** Passage provided **

------------

Division winners: Philly, Green Bay, Atlanta and San Francisco

Wild cards: Chicago and New York

First round: Philly over New York, Chicago over San Francisco

Second round: Philly over Atlanta, Green Bay over Chicago

Conference round: Green Bay over Philly

AFC East

New England 14-2
Buffalo 8-8
New York 5-11
Miami 5-11

Has there ever been a more gift-wrapped division? New England is going to go 6-0 in this division with an average margin of victory of over 20, to the point where we're all going to have to endure more regular season worship of these empty calorie marvels. With the possible exception of Buffalo, there's no one here that can rush the passer enough to disrupt the timing of the Brady Bunch, and the addition of Brandon Lloyd is going to make things even harder for defenses that don't have absurd abilities to cover tight ends. There's even hope for the defense, in that they are all gaining experience in dealing with this kind of pace, and the running game is going to be a lot better now that it's in the hands of talented kids, rather than retreads with heart. Luckily, the notoriously circumspect and respectful Boston media and fan base won't jump to conclusions or make everyone who watches NFL football spend 2012 worshiping at the altar of Team Cheat. Oh, wait, they will? Crap.

I'd like Buffalo a lot more if Ryan Fitzpatrick wasn't a retread with suspect arm strength and injury history; I'm just smelling a lot of picks coming from him this year, and paying WR Stevie Johnson sounds like it's just asking for trouble. The defense is going to keep them in games, and the RBs (especially the criminally under-appreciated Fred Jackson) are solid as well, but the plain and simple fact of the Bills is that they (a) don't have enough talent, and (b) have paid through the nose to keep the talent that they do have here, which means they have content talent. Ouch.

As for the New York Tebows, never in the course of human history will so much be written about so little. I don't want to add to the fire, other than to point out that even the vaunted defense isn't all that great, with the aforementioned Stevie Johnson torching CB Darelle Revis. This will be a nothing but a train wreck.

Miami closes it out as perhaps the NFL's least consequential team, unless you'd like to give that title to Jacksonville. I'd feel bad for you, Florida Football Fan, if you didn't live in Florida. Since you do, I pretty much have to assume you are some kind of face-eating freak, and deserve to watch plodding 5-11 football with reach QB picks, terrible OLs, and the worst WRs this side of the Arena League. If this franchise has any kind of plan, they are doing a marvelous job hiding it. (Oh, and nice job firing people on camera for HBO. That's not going to come back to bite you on the ass karmically for a long time or nothing.)

------------

** Extracted material **
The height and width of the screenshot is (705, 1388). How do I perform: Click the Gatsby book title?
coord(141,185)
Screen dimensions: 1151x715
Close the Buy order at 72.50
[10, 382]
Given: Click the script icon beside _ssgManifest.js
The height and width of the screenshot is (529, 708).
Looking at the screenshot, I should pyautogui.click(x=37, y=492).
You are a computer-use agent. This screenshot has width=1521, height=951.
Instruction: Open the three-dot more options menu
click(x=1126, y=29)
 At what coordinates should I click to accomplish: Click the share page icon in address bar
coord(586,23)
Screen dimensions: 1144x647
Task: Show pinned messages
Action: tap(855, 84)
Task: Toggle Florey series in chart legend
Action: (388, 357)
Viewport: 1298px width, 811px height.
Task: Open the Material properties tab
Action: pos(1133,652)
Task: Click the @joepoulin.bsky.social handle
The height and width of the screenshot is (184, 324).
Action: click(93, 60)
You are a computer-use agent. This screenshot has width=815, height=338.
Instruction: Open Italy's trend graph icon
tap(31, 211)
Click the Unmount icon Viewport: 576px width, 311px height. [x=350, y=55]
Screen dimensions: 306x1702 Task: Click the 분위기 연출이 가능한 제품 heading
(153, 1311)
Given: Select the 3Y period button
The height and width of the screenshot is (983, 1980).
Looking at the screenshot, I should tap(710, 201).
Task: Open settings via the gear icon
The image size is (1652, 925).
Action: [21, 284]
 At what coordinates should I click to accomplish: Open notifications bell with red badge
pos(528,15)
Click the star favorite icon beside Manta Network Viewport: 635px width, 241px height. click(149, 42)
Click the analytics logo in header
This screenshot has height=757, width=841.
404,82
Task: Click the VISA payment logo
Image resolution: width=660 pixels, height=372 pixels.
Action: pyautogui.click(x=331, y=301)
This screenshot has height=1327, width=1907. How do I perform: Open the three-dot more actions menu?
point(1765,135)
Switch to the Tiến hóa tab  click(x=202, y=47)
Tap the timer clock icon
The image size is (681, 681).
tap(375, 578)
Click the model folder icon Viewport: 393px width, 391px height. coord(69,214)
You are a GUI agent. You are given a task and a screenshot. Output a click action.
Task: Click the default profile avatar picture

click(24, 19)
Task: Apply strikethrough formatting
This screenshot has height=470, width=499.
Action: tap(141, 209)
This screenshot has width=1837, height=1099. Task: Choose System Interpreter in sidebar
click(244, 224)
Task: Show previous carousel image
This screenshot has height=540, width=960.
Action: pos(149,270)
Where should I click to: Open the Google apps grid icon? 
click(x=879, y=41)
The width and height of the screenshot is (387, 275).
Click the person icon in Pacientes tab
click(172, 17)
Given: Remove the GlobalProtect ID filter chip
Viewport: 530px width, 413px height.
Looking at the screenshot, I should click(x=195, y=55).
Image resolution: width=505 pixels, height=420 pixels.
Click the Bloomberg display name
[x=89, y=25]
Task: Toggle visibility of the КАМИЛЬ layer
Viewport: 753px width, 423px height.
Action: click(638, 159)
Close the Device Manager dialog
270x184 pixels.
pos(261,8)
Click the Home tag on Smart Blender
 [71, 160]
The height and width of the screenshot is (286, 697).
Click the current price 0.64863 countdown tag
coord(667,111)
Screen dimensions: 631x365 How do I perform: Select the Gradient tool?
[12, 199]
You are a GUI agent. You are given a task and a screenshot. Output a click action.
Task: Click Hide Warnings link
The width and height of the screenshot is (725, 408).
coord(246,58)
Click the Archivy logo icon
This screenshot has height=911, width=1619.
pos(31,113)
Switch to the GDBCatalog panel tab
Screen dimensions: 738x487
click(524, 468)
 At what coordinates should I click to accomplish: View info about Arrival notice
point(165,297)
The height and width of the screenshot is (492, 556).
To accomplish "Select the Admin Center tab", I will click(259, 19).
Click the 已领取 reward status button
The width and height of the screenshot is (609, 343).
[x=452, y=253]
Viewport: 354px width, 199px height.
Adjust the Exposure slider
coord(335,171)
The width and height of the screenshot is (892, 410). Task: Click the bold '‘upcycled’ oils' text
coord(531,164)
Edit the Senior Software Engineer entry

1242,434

------------

** Written request 1 **
Answer these questions about the NFL preview:
(a) Which two teams are listed as wild cards?
(b) Which team is picked to win the conference round, and over whom?
(c) What addition to New England is said to make things harder for defenses?
** Written request 2 **
Rewrite the part of the NFL preview that begins at the words "I'd like Buffalo" and stops after "content talent. Ouch.", swapping "Ryan Fitzpatrick" for "the starting quarterback".
The records are separate material and have nothing to do with the NFL preview.

** Exercise answer 1 **
(a) Chicago and New York.
(b) Green Bay, over Philly.
(c) Brandon Lloyd.

** Exercise answer 2 **
I'd like Buffalo a lot more if the starting quarterback wasn't a retread with suspect arm strength and injury history; I'm just smelling a lot of picks coming from him this year, and paying WR Stevie Johnson sounds like it's just asking for trouble. The defense is going to keep them in games, and the RBs (especially the criminally under-appreciated Fred Jackson) are solid as well, but the plain and simple fact of the Bills is that they (a) don't have enough talent, and (b) have paid through the nose to keep the talent that they do have here, which means they have content talent. Ouch.